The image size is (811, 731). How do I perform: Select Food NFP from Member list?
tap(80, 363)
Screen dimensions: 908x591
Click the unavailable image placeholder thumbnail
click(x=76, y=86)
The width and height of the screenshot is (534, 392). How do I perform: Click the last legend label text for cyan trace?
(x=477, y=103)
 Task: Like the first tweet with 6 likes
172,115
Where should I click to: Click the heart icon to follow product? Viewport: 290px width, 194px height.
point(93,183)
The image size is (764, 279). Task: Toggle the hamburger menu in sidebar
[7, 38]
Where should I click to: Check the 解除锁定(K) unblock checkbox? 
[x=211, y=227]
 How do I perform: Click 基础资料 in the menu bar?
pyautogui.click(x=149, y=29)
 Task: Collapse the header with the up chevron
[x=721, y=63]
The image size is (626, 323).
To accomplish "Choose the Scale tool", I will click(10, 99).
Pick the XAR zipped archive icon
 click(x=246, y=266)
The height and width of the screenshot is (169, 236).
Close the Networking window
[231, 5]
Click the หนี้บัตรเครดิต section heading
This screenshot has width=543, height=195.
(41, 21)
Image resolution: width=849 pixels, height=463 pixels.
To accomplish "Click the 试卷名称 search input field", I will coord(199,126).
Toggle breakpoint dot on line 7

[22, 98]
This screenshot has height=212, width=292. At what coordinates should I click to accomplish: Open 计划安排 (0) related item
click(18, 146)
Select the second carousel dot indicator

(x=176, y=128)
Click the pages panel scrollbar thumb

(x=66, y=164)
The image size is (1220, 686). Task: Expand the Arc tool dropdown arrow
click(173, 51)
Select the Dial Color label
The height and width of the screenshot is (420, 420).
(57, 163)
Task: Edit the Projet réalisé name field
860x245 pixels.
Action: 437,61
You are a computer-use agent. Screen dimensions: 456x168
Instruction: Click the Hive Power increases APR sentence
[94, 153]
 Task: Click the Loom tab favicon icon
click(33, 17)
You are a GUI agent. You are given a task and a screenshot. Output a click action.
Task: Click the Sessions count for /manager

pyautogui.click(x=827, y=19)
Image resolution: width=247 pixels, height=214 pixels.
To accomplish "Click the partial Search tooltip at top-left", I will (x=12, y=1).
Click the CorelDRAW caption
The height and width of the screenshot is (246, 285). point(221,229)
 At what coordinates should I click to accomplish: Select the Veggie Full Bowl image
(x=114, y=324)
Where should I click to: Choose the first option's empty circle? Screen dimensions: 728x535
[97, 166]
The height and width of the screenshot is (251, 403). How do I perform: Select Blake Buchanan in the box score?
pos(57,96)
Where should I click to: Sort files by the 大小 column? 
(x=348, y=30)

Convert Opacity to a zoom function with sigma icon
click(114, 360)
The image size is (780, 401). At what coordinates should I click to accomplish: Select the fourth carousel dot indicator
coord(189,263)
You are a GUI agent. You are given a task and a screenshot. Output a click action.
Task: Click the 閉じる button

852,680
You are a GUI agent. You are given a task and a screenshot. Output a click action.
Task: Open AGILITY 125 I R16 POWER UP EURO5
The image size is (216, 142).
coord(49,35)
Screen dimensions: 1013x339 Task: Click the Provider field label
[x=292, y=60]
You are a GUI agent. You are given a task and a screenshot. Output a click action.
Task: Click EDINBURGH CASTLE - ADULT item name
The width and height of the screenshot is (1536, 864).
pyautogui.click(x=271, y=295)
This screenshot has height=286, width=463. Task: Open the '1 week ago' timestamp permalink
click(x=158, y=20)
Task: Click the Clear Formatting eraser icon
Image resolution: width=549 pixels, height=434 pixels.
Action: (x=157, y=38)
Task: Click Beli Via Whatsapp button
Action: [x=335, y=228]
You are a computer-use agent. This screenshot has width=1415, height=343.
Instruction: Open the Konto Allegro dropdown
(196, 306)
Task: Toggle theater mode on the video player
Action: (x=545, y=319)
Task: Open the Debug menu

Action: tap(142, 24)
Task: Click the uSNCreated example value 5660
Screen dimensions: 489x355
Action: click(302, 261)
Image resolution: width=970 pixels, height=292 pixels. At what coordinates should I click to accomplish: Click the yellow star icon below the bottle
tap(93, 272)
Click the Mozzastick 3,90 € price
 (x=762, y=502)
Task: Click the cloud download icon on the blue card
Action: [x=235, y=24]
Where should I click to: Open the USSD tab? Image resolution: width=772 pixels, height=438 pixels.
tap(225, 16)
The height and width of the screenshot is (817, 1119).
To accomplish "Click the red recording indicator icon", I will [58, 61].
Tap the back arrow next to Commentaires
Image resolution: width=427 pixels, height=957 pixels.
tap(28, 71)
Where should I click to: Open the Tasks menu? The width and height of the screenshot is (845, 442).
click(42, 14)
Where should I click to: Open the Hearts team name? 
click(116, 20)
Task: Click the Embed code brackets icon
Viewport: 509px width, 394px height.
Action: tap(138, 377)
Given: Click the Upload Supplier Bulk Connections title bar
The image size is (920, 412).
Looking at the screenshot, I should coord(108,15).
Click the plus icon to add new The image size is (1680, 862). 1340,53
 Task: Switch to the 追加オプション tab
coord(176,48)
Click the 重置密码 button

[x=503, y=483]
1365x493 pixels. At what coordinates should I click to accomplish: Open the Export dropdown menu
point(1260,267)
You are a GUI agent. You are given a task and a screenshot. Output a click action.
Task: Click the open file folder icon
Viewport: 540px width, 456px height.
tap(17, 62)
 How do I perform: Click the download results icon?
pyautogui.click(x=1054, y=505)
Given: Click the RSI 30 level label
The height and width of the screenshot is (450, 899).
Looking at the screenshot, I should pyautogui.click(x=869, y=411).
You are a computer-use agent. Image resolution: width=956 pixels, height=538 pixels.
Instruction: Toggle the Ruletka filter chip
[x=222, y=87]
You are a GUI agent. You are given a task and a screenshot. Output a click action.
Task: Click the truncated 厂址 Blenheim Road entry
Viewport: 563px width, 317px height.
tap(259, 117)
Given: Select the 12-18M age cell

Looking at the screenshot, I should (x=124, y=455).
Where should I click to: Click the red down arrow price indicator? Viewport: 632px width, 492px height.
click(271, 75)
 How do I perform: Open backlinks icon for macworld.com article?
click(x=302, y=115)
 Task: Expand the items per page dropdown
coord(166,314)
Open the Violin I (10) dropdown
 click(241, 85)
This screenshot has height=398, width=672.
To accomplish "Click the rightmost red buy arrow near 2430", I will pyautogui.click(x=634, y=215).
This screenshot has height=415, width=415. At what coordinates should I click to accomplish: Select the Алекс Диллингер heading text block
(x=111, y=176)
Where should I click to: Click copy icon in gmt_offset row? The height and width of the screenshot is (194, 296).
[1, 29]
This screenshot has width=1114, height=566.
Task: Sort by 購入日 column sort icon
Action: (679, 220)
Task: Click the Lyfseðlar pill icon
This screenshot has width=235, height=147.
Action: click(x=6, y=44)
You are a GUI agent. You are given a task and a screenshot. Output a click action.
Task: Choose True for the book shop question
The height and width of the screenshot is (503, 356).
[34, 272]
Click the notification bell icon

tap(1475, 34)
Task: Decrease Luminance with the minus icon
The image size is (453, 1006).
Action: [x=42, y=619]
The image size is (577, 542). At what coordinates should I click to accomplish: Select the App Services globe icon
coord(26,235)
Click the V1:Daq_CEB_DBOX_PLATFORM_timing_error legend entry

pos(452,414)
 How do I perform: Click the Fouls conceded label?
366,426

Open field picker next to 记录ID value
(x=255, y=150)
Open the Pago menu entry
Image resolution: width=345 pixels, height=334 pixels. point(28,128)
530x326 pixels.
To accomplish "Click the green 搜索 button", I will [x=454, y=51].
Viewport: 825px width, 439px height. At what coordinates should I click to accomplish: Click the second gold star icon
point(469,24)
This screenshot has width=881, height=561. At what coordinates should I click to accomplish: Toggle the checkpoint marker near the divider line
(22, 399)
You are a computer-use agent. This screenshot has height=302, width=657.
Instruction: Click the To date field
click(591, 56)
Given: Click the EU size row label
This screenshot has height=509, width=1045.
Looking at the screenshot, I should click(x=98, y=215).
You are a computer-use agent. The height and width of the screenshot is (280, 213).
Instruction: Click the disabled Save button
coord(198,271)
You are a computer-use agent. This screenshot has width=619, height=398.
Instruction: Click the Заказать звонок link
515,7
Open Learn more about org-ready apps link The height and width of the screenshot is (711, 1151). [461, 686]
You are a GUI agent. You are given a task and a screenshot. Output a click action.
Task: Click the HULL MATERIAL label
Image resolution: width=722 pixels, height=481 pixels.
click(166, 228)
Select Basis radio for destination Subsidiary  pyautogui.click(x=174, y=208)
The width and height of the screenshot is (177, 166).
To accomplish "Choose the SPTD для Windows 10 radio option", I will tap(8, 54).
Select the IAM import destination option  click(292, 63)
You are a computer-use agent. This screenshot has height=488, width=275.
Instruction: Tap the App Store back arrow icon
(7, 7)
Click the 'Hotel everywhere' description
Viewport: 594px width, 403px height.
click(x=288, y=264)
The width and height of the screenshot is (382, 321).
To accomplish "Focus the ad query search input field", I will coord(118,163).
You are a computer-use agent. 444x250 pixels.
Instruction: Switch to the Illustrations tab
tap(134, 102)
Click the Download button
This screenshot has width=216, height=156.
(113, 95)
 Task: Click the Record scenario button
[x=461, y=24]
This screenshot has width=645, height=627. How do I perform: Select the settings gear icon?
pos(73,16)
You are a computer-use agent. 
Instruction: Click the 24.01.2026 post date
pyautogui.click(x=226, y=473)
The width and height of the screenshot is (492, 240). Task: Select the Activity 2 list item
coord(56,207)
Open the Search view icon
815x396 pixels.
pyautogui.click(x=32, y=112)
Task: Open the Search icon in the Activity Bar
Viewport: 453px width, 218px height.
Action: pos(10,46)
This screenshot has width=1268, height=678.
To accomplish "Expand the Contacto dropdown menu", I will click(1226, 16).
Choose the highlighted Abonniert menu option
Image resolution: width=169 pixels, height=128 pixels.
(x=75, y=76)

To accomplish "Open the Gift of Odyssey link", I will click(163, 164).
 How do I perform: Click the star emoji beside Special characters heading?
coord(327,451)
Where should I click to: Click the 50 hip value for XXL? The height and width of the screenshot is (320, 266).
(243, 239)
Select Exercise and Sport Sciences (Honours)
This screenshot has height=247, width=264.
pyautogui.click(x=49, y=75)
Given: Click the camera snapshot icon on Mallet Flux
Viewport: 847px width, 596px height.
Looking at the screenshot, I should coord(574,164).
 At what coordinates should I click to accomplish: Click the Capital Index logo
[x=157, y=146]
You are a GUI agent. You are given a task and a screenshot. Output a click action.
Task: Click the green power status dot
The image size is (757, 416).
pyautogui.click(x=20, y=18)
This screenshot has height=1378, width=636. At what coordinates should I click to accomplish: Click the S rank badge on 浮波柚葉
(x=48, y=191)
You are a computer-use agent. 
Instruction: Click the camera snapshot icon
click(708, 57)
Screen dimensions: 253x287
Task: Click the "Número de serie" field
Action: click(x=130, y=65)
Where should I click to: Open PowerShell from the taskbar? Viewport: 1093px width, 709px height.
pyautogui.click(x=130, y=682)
■ ■ ■ ■ ■
• **Required action**: Beginning with the line in which "Where should I click to: Open PowerShell" appears, set down each line through the last one in the listing, unchanged and with no extras.

• **Answer section**:
Where should I click to: Open PowerShell from the taskbar? Viewport: 1093px width, 709px height.
pyautogui.click(x=130, y=682)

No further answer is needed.